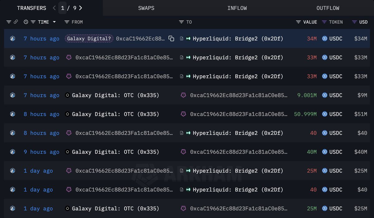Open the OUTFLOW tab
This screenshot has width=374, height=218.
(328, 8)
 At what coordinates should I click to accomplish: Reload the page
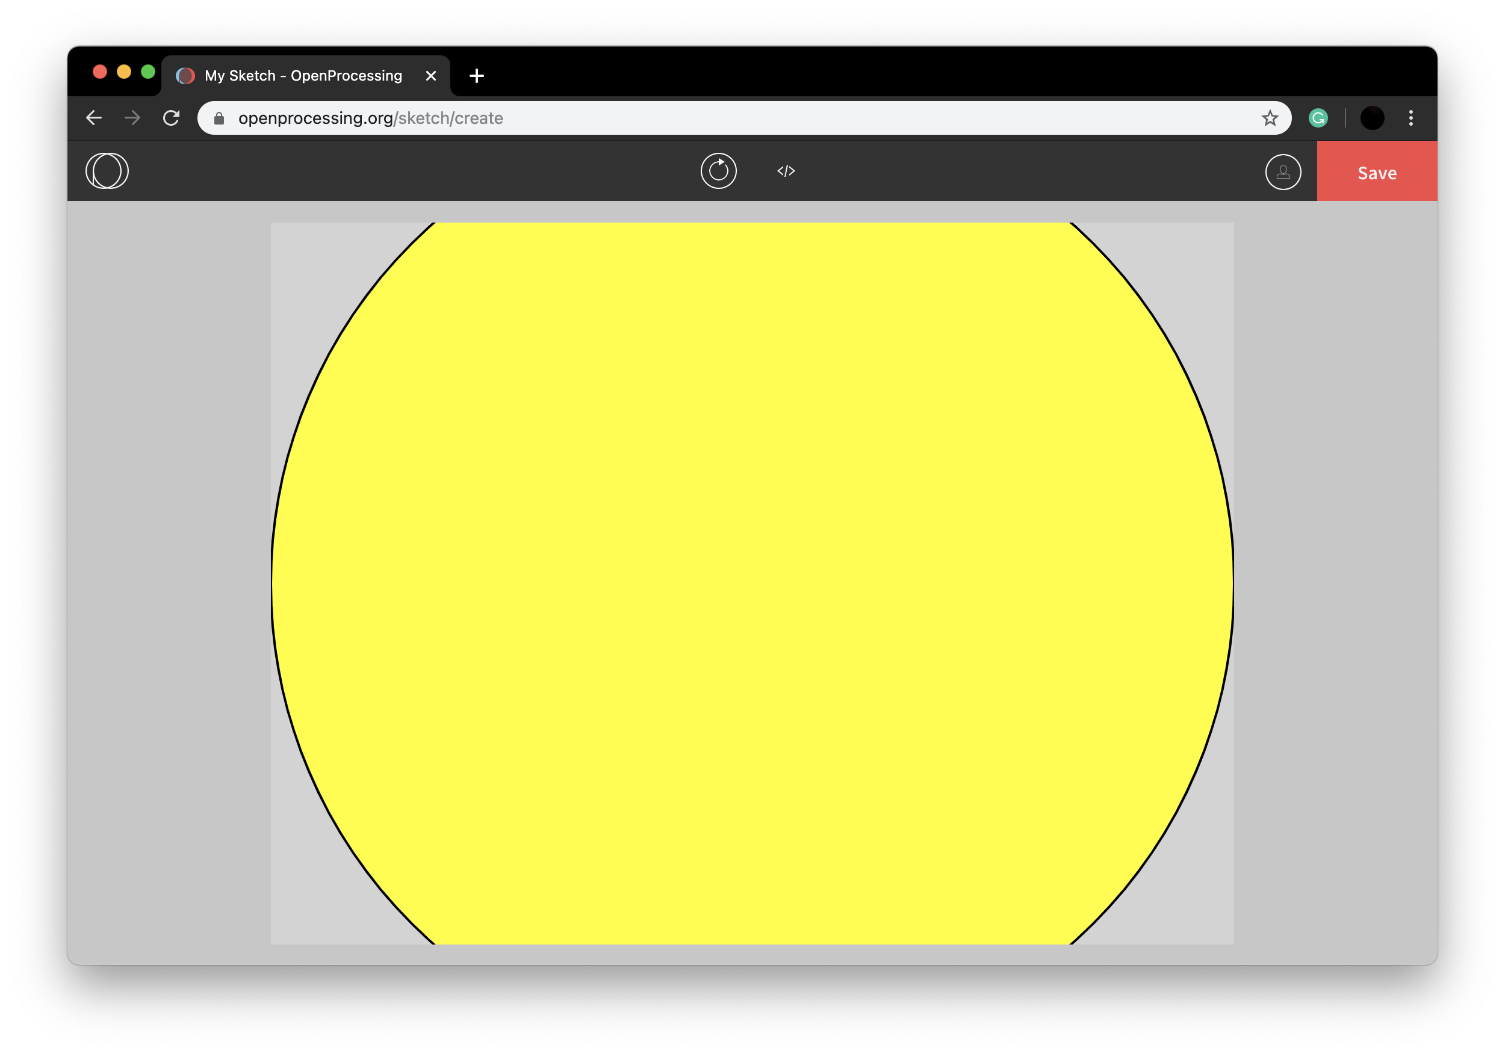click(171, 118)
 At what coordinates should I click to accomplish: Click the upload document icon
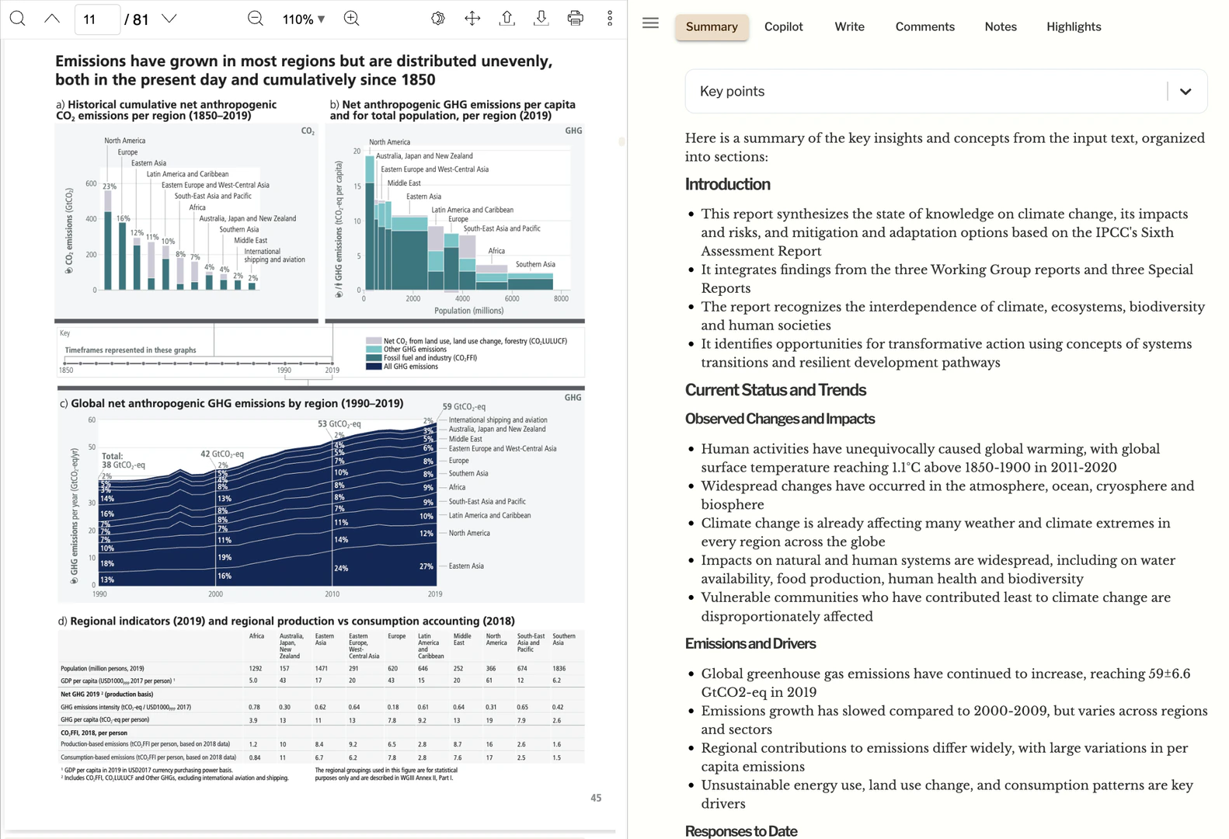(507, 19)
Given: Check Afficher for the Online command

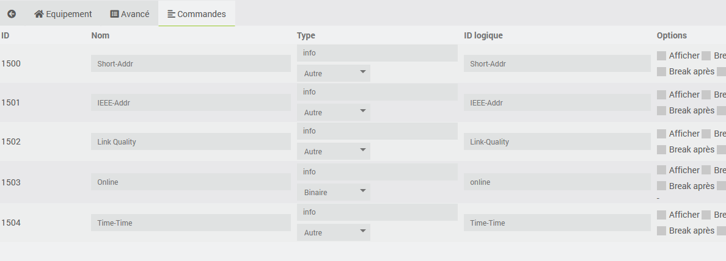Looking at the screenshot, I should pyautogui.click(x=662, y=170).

...

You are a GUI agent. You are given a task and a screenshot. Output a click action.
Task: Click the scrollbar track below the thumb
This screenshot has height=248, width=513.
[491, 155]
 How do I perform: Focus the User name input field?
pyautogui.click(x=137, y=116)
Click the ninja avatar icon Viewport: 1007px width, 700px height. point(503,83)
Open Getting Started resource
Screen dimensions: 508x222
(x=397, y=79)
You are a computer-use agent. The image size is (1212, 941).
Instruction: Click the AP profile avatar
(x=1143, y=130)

Instruction →
Copy word for word every line from the one containing "You are a GUI" down to the one containing "(x=1143, y=130)", including both of those lines.

In response →
You are a GUI agent. You are given a task and a screenshot. Output a click action.
Task: Click the scrollbar track below the thumb
This screenshot has height=248, width=513.
[491, 155]
 How do I perform: Focus the User name input field?
pyautogui.click(x=137, y=116)
Click the ninja avatar icon Viewport: 1007px width, 700px height. point(503,83)
Open Getting Started resource
Screen dimensions: 508x222
(x=397, y=79)
You are a computer-use agent. The image size is (1212, 941).
Instruction: Click the AP profile avatar
(x=1143, y=130)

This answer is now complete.